For over a decade, Peetah’s distinctive voice has led Morgan Heritage on some of the biggest anthems in modern roots-reggae, including Don’t Haffi Dread (To Be Rasta), Down by the River and She’s Still Loving Me. But in the chest of this Rastaman beats a heart of soul.
The charismatic vocalist says he listened to everything from the 1970s soul of Stevie Wonder and Donny Hathaway to the New Jack swing of Guy and gangsta rap of Dr. Dre, when he was growing up in Brooklyn, New York.
Now, he gets the chance to play out those influences on his first full-scale solo project.
“It was nothing planned. We got a call from (producer) Salaam Remi last year about Gramps, Mojo, and myself doing individual songs for an album he was doing,” Peetah explained. “The song I did (Salute Them) came out so well; I just got to thinking about doing something for myself.”
That ‘something’ is totally different from the rootsy songs ‘Heritage’ have belted out since the late 1990s, making them household names among reggae fans in North America, Europe, Africa, and Asia.
“It’s going to be more hip-hop and dancehall with some R&B overtones,” Peetah said.
Peetah worked with Shane Brown of Juke Boxx Productions on most of the songs, one of which includes the world beat-ish Save The World which gained steady airplay on Jamaican radio. Brown, one of reggae’s upcoming producers, is best known for his work with Chuck Fenda, Busy Signal, Mavado, and Morgan Heritage.
The two plan to complete as many as forty songs by the end of February, 2009. They hope to release several of their productions in the first quarter of next year to get Peetah’s solo career off and running.
The dreadlocked singer is quick to point out that it is not the end of Morgan Heritage.
“It’s something we’ve (Morgan Heritage) discussed as a group. People know the group but don’t know each member as individuals. It was a collective decision to do some solo work,” he said.
Peetah was born to make music.

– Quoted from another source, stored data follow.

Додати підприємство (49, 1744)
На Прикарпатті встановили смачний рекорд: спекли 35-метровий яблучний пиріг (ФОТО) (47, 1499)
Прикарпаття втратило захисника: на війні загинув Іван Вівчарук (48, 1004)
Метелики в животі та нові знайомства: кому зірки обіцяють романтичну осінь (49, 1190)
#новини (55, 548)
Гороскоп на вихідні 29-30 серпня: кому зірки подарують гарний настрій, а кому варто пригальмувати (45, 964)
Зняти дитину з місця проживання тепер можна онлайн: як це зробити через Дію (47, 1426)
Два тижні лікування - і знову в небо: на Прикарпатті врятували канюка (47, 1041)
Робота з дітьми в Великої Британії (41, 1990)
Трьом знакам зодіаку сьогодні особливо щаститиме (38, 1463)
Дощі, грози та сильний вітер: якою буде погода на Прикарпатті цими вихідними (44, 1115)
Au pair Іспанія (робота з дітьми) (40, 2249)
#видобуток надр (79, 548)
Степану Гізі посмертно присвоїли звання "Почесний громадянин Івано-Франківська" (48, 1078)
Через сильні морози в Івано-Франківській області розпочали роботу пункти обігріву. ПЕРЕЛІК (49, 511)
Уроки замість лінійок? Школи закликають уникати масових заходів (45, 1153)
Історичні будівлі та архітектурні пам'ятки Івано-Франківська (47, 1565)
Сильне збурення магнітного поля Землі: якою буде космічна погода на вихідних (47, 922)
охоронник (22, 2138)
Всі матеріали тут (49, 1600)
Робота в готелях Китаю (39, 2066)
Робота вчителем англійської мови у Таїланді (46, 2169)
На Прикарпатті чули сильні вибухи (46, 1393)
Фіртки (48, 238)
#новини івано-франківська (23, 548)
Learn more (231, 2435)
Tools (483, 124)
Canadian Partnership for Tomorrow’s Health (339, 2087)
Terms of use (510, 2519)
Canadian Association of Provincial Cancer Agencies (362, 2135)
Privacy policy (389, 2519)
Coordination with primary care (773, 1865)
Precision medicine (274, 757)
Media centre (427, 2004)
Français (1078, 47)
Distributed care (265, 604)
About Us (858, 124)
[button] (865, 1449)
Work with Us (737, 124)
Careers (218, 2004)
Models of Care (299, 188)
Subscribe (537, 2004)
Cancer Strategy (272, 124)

He is one of Jamaican singer Denroy Morgan’s over twenty children and was born in Brooklyn, the New York City borough that has been home to thousands of Jamaicans since the 1960s.
Even though he and most of his siblings were born in the United States, Peetah recalls a strong Jamaican vibe in his household.
“Our parents raised us like Jamaicans. It was Americans at school but once we were home it was all about being Jamaican,” he said.
Peetah remembers his parents keeping the Jamaican music vibe alive in the home by playing the music of Toots and the Maytals and The Heptones, but says as a boy he was never consumed by Jamaican music. He was into the genius of Stevie Wonder and Donny Hathaway and later discovered the smoothness of vocal group Guy, and the funky West Coast beats of Dr Dre.
It was not until 1995 when new-wave roots singer Garnet Silk died in a mysterious explosion at his mother’s home in Manchester, Jamaica that Peetah found his reggae calling.
“I started listening to a lot of reggae when Silk passed away. There was just something about him,” he recalled.
Peetah admits writing songs without the rest of the Morgan clan has been the toughest aspect of his solo effort. “Just thinking about going out there by myself is nerve-wracking,” he said.
But come 2009, he is confident the butterflies would have long left his stomach. Enough for him to embark on his most ambitious venture to date.